Maddi, 20 ans, étudiante en droit, a emménagé il y a six mois dans un foyer basque à Saint-Ouen, en Seine-Saint-Denis. Ce lieu, géré par l'association Euskal Etxea, accueille une quarantaine de résidents, principalement des jeunes venus du Pays basque pour étudier ou travailler à Paris. Chaque soir, Maddi participe au repas collectif, un moment clé pour briser l'isolement.
Un foyer pour lutter contre la solitude
Le foyer basque de Saint-Ouen existe depuis 1989. Il propose des chambres individuelles à des loyers modérés (entre 400 et 600 euros par mois). Les repas du soir sont préparés par une cuisinière et servis dans une grande salle commune. Selon la directrice, Maïté Etcheverry, « ces dîners permettent aux résidents de se retrouver et de créer des liens, essentiels pour ceux qui arrivent seuls dans la capitale ».

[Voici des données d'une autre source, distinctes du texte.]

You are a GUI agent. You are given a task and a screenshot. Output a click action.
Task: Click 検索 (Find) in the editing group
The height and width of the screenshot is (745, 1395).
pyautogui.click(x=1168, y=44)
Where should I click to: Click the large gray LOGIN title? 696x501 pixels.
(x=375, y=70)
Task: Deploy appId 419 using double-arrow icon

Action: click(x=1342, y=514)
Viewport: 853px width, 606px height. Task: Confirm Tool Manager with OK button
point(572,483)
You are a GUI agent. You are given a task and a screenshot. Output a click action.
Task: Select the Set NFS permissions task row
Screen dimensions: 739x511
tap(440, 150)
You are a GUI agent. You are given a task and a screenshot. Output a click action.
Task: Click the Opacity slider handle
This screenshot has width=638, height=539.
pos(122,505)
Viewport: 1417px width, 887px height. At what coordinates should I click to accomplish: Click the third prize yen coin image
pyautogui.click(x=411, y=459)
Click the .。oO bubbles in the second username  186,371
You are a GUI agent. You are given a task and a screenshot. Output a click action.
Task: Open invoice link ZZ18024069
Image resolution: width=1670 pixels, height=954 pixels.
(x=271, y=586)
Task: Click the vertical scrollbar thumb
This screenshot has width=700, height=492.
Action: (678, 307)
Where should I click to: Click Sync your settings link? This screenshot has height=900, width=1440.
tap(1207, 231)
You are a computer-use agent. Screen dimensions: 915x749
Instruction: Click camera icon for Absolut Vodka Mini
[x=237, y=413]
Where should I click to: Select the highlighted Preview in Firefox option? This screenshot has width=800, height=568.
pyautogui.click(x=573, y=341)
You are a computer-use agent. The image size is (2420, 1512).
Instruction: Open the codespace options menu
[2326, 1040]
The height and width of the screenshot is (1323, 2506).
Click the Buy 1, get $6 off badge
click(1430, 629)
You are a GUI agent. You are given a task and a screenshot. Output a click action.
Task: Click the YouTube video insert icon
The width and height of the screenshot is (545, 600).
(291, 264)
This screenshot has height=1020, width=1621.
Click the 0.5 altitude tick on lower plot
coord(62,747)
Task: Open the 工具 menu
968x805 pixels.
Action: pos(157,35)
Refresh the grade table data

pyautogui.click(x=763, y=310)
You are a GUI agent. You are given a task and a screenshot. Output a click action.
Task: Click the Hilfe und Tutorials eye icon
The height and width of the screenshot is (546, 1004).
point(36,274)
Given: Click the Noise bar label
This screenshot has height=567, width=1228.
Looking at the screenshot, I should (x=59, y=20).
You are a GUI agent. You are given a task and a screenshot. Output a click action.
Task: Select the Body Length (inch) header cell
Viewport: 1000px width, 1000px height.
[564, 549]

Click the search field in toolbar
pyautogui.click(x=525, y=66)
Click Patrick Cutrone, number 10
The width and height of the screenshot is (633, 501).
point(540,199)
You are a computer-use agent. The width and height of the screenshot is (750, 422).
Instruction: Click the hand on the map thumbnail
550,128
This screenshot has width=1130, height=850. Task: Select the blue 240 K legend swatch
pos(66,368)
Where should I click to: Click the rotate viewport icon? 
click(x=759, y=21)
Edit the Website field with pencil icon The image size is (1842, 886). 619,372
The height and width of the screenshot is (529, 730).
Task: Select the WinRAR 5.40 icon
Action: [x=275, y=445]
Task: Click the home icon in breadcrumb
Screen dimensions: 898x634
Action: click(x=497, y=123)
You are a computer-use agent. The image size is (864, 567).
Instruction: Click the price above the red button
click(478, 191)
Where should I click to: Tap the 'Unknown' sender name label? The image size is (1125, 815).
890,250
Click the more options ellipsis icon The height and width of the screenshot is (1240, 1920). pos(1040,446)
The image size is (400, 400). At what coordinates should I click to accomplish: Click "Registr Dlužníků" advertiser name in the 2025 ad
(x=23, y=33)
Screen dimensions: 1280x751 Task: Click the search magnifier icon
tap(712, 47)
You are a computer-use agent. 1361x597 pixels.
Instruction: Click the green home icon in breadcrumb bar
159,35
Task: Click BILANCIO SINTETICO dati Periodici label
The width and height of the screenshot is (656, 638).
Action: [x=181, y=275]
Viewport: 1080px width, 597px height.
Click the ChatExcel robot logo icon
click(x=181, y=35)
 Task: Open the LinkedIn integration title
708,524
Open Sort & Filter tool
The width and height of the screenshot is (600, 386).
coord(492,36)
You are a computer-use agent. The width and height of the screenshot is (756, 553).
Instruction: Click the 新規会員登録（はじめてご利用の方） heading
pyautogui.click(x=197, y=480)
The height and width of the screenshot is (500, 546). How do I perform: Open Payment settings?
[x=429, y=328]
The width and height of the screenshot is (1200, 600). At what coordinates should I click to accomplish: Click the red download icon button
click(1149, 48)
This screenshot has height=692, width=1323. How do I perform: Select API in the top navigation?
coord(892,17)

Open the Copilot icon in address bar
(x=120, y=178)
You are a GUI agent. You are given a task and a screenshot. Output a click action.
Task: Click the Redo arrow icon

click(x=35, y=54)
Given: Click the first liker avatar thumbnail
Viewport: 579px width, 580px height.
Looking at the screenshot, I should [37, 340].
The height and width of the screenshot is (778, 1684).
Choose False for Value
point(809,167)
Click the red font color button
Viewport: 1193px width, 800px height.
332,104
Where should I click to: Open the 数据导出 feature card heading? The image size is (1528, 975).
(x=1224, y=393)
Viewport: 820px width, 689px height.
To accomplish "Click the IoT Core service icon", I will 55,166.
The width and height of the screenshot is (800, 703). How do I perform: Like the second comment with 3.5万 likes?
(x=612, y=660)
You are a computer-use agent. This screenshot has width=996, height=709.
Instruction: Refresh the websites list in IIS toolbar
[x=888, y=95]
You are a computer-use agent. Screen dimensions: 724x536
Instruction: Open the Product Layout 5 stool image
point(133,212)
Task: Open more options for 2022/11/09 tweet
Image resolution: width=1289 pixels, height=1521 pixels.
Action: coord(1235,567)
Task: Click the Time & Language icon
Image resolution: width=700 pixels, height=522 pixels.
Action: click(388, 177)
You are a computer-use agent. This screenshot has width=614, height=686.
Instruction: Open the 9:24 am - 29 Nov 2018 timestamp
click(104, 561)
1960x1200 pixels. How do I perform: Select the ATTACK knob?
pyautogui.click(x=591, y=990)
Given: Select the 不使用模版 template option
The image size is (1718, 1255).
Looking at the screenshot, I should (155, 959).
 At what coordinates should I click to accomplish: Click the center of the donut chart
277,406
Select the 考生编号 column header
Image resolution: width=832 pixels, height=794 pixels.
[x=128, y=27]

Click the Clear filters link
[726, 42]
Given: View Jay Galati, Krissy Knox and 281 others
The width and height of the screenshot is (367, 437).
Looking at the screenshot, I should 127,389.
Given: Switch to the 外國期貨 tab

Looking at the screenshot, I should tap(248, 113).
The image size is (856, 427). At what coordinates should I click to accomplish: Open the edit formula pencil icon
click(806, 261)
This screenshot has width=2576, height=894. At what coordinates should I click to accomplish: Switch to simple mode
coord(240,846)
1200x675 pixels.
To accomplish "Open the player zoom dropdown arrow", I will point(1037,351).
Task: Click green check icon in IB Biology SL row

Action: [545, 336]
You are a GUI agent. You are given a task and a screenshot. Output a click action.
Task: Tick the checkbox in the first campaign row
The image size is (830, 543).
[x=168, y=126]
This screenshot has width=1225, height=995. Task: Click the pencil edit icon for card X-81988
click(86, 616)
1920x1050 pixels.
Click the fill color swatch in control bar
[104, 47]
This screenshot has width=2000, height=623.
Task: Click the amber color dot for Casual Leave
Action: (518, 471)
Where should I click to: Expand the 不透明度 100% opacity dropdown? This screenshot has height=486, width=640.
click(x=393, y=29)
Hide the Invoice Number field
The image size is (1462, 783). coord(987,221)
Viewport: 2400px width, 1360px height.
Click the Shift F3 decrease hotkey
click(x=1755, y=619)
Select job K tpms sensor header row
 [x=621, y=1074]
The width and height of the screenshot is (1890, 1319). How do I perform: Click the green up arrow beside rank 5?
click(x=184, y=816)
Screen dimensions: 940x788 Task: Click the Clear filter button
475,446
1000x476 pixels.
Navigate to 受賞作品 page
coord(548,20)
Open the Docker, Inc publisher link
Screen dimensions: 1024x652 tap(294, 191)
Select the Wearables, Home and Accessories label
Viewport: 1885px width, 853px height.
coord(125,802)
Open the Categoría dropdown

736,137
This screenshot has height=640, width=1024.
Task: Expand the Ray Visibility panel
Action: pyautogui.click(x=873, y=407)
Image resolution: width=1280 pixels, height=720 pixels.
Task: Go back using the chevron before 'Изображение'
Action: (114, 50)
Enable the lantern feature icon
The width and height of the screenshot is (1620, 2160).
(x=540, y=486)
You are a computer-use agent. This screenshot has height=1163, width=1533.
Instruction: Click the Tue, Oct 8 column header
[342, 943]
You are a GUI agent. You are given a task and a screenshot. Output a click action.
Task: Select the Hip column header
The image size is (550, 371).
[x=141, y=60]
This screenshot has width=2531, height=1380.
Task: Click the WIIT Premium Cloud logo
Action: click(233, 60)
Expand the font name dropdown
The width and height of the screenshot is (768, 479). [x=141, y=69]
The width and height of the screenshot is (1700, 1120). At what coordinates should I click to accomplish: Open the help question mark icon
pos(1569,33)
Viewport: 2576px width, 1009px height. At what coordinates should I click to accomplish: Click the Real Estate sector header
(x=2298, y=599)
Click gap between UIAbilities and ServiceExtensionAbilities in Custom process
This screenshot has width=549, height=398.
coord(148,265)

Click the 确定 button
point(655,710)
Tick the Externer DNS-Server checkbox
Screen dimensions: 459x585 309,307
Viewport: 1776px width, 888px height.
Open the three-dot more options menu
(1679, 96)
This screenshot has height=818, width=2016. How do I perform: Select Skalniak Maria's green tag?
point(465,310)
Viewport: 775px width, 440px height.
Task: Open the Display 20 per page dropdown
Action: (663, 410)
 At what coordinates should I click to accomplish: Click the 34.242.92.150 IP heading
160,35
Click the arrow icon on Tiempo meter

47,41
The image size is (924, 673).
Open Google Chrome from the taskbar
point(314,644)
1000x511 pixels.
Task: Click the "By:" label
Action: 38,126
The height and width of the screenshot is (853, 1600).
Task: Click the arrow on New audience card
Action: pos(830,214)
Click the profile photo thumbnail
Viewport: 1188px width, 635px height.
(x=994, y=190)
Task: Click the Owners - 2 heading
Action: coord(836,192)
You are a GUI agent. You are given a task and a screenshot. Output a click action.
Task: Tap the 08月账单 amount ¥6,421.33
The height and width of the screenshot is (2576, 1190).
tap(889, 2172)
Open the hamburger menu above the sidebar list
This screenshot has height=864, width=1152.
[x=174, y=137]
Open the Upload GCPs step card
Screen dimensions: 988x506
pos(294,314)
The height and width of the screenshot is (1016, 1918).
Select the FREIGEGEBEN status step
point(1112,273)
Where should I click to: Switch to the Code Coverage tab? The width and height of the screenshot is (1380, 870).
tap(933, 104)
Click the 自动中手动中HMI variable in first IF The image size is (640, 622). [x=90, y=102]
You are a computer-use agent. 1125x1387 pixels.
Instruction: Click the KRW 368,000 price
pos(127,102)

Un quotidien rythmé par les traditions
Le foyer organise aussi des activités culturelles : cours de basque, soirées danses traditionnelles, et sorties. Maddi, originaire de Bayonne, confie : « Le soir, je ne mange pas seule. C'est un vrai soutien, surtout quand on est loin de sa famille. » L'association reçoit une subvention de la région Nouvelle-Aquitaine et du département des Pyrénées-Atlantiques, à hauteur de 50 000 euros par an.
Un modèle qui inspire
Ce type de foyer existe dans plusieurs grandes villes françaises, mais celui de Saint-Ouen est l'un des plus actifs. En 2025, 85 % des résidents ont prolongé leur séjour d'au moins un an, preuve de l'attachement à cette communauté. Pour Maddi, cette expérience est « une chance inespérée de concilier études et vie sociale ».